Collected data entries
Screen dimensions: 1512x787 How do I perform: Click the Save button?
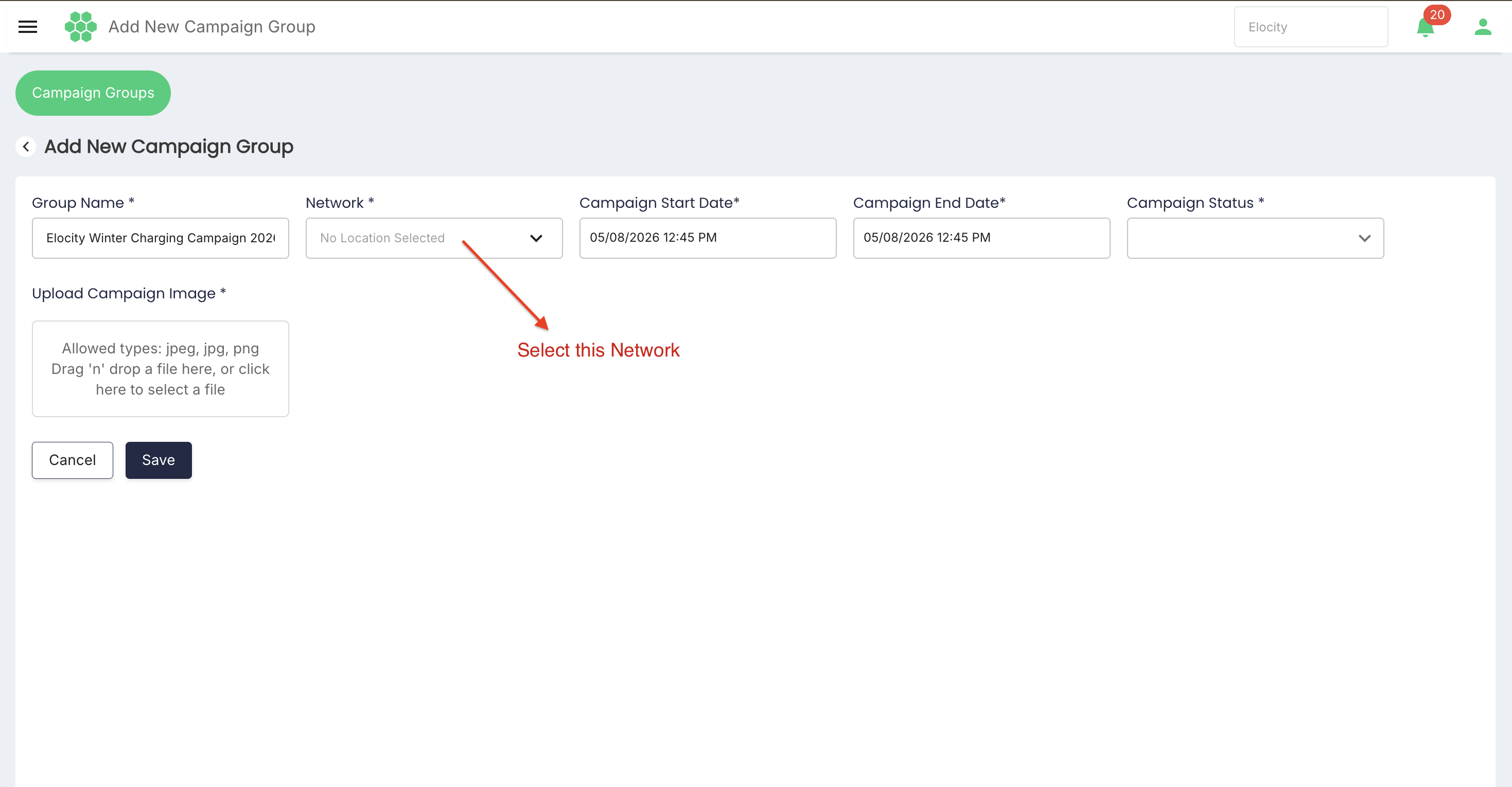pos(159,460)
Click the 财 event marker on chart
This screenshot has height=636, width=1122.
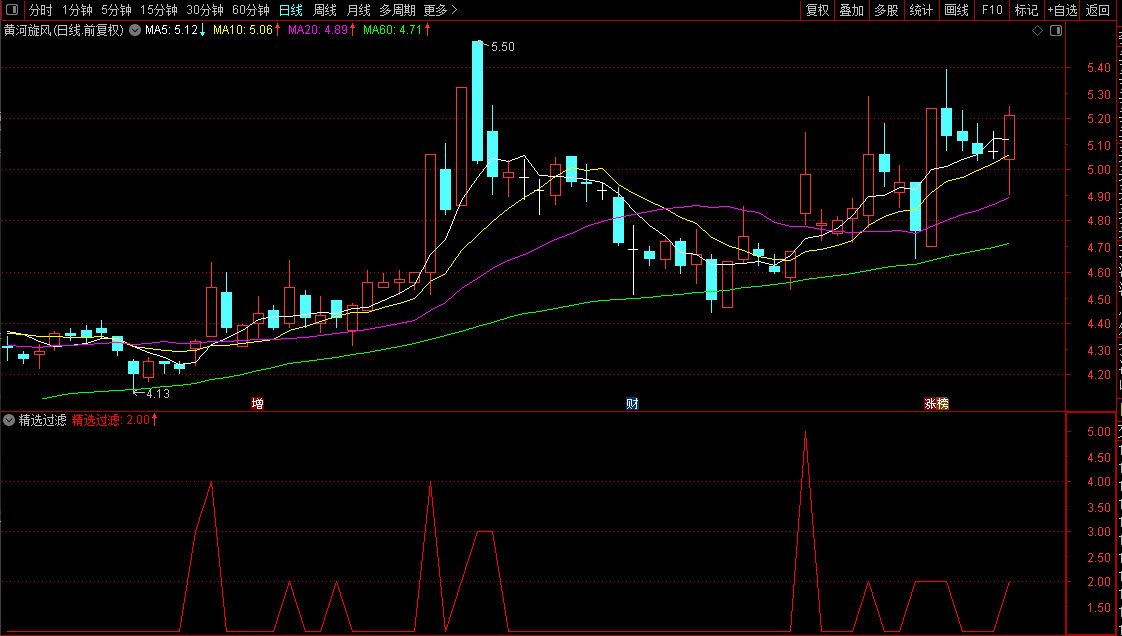(x=632, y=404)
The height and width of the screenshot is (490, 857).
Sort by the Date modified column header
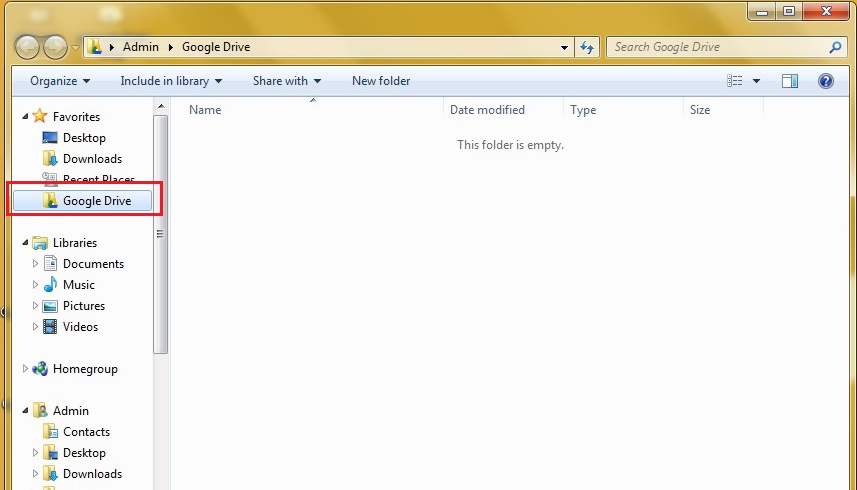click(487, 110)
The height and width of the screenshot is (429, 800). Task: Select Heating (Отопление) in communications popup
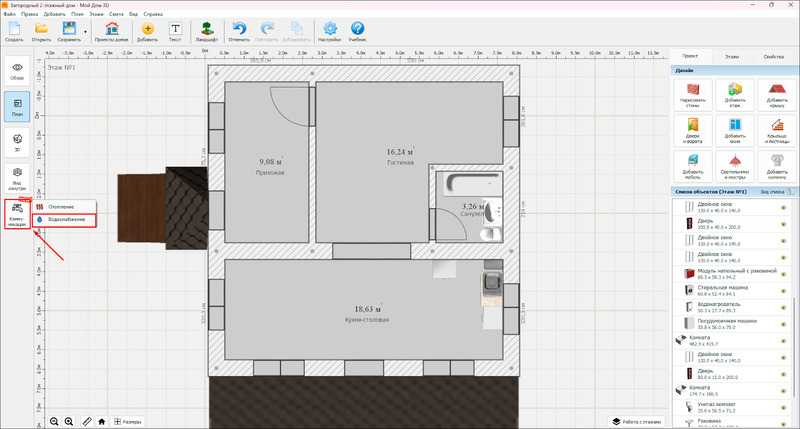tap(62, 207)
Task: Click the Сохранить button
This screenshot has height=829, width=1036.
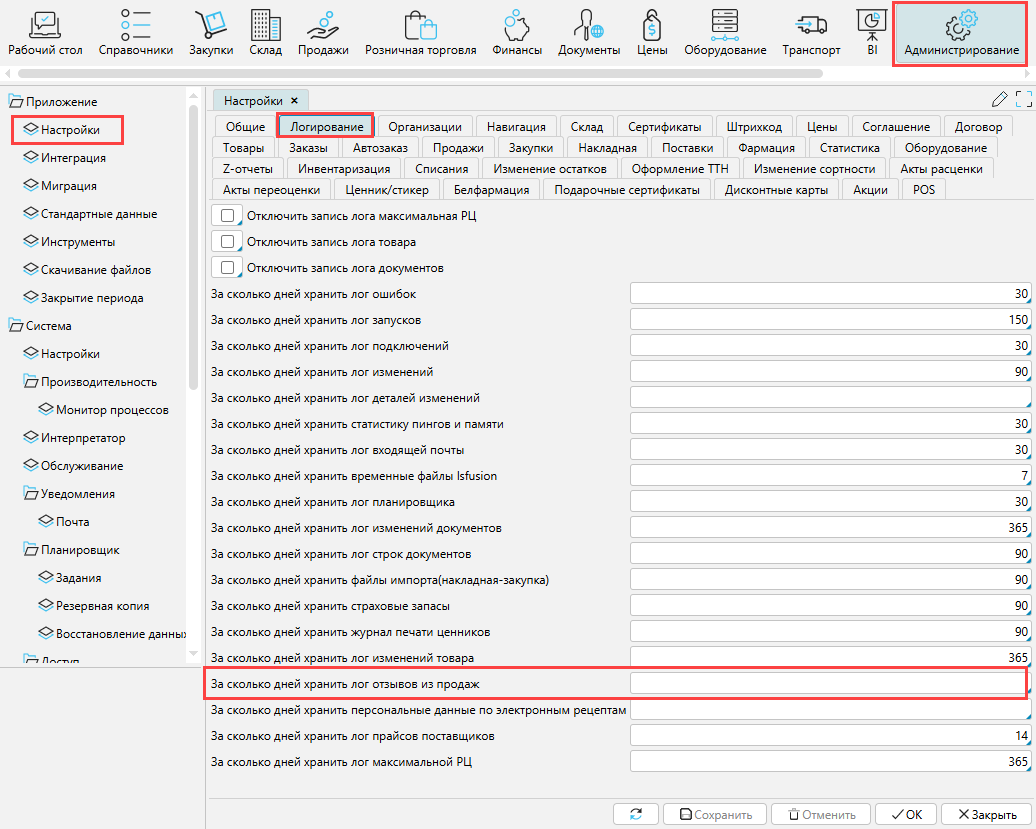Action: pyautogui.click(x=714, y=815)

Task instructions – Please print all the data above word for word. Pictures should not appear in the copy.

Response to this exercise –
Screen dimensions: 1512x787 How do I perform: Click the Save button?
pos(159,460)
Click the 财 event marker on chart
This screenshot has height=636, width=1122.
(x=632, y=404)
The height and width of the screenshot is (490, 857).
Sort by the Date modified column header
click(487, 110)
The height and width of the screenshot is (429, 800). Task: Select Heating (Отопление) in communications popup
tap(62, 207)
Task: Click the Сохранить button
This screenshot has height=829, width=1036.
Action: pyautogui.click(x=714, y=815)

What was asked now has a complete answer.